PROVIDED RECORDS: Begin

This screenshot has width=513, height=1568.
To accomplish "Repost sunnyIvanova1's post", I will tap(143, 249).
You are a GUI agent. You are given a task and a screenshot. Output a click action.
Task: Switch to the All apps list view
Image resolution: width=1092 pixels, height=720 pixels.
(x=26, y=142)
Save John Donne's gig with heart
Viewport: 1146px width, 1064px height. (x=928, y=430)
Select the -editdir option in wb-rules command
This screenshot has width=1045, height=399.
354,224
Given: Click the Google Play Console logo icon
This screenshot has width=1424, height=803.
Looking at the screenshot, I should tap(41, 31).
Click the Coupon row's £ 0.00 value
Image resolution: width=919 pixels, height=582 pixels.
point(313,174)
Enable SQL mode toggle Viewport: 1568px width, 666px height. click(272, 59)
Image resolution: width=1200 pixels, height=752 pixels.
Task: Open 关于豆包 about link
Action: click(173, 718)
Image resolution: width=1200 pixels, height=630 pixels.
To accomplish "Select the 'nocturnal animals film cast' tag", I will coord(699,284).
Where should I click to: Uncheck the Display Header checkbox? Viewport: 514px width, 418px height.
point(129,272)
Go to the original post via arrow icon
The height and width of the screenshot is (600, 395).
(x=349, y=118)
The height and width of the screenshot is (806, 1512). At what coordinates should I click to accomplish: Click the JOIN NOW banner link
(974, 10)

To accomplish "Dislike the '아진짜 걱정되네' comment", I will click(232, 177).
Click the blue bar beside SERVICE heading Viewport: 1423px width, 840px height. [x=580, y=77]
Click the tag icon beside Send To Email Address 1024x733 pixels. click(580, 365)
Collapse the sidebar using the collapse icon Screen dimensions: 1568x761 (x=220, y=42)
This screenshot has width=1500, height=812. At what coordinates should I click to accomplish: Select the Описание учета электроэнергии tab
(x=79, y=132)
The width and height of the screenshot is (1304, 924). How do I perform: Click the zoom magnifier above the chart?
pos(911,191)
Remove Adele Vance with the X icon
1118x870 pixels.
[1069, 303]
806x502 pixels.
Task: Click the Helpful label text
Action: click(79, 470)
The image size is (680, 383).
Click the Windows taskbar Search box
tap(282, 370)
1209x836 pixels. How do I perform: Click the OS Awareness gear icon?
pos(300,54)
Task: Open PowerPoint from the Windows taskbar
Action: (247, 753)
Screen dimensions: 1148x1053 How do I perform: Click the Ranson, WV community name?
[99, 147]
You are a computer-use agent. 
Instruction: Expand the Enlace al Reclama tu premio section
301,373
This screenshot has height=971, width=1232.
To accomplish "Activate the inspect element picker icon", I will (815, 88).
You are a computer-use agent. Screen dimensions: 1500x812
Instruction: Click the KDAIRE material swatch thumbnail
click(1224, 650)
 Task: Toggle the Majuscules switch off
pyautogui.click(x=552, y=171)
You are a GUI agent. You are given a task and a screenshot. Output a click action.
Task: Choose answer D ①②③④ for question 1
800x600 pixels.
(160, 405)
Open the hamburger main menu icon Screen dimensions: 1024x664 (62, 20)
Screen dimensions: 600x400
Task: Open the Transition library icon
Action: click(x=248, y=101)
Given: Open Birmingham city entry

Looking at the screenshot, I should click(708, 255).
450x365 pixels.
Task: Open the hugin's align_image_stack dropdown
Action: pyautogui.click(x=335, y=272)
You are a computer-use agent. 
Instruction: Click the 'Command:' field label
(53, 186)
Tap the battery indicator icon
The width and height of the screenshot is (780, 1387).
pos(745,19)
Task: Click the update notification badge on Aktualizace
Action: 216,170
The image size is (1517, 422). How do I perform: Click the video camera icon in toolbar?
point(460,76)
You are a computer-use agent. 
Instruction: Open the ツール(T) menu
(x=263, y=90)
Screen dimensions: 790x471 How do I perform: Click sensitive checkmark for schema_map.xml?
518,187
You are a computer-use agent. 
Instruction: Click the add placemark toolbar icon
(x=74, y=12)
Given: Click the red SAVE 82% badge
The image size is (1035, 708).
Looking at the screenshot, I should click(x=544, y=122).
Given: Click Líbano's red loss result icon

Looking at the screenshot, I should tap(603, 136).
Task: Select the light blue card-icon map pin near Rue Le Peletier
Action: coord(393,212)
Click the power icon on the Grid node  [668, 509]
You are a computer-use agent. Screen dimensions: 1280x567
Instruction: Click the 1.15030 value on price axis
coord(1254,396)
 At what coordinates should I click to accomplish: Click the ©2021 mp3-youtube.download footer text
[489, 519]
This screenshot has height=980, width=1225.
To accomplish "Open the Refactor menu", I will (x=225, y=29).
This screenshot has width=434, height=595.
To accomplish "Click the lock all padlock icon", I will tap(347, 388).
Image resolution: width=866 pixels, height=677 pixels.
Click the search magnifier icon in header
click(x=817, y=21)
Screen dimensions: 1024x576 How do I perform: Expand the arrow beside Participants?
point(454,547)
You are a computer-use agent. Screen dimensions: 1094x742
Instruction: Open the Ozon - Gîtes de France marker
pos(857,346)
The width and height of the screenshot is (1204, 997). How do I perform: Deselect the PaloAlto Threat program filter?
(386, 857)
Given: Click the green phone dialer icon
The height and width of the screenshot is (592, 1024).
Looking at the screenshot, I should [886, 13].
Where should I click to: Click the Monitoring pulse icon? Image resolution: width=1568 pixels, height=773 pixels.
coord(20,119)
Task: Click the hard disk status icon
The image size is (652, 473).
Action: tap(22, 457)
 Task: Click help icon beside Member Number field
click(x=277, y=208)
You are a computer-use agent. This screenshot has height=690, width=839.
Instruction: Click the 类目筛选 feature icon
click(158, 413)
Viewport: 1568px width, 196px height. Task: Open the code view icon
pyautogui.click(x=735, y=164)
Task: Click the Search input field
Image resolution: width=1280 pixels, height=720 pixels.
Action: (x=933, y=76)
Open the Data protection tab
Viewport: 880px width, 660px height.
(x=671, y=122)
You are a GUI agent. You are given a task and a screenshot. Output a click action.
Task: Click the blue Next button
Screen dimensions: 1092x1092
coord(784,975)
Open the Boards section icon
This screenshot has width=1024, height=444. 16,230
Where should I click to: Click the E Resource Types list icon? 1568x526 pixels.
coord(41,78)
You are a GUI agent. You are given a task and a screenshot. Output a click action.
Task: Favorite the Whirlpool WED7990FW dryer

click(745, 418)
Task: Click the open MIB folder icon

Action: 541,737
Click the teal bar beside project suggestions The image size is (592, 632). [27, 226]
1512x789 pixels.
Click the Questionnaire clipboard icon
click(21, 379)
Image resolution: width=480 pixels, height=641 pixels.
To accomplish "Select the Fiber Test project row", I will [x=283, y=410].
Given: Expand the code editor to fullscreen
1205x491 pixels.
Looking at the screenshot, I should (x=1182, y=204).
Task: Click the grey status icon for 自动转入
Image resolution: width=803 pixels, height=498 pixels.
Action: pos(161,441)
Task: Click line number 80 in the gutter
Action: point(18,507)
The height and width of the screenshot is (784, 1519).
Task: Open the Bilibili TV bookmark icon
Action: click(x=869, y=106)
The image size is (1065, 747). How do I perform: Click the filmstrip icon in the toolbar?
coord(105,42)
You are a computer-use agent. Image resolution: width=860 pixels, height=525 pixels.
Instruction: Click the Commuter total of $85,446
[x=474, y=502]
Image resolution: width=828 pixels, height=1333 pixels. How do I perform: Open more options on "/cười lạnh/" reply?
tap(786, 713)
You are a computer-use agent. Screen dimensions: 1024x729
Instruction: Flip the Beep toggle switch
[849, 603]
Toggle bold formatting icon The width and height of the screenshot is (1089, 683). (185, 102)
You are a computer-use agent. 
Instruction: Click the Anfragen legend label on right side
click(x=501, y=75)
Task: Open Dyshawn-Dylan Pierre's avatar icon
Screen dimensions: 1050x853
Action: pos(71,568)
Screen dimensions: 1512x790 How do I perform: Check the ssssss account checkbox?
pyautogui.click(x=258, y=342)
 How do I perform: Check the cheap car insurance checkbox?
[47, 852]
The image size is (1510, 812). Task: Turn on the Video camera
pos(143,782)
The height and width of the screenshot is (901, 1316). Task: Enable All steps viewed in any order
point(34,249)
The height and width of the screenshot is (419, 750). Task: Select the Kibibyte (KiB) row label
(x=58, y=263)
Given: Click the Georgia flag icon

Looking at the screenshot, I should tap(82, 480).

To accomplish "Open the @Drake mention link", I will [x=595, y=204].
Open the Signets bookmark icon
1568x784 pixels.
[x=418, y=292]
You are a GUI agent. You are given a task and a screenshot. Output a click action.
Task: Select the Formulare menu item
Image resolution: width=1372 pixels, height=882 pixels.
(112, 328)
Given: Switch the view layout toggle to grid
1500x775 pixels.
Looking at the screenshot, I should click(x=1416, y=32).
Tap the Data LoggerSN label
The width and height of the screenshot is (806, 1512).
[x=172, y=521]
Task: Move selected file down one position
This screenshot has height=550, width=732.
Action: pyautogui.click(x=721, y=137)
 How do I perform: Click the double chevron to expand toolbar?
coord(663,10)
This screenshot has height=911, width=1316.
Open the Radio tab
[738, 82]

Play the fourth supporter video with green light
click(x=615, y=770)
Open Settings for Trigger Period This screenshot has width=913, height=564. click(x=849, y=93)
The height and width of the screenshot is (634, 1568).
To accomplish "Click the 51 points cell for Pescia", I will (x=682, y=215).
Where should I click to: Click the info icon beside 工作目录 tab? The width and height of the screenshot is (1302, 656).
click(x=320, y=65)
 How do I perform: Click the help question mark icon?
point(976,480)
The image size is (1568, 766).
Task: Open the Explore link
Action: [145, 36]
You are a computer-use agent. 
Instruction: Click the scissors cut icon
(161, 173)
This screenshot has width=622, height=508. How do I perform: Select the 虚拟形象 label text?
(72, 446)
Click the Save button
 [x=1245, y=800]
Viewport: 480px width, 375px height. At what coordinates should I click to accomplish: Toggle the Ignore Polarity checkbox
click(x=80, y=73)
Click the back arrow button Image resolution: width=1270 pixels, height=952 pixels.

PROVIDED RECORDS: End

Each line of the entries holding the string "project" should be found and copied.

YOUR RESPONSE =
Click the teal bar beside project suggestions The image size is (592, 632). [27, 226]
To accomplish "Select the Fiber Test project row", I will [x=283, y=410].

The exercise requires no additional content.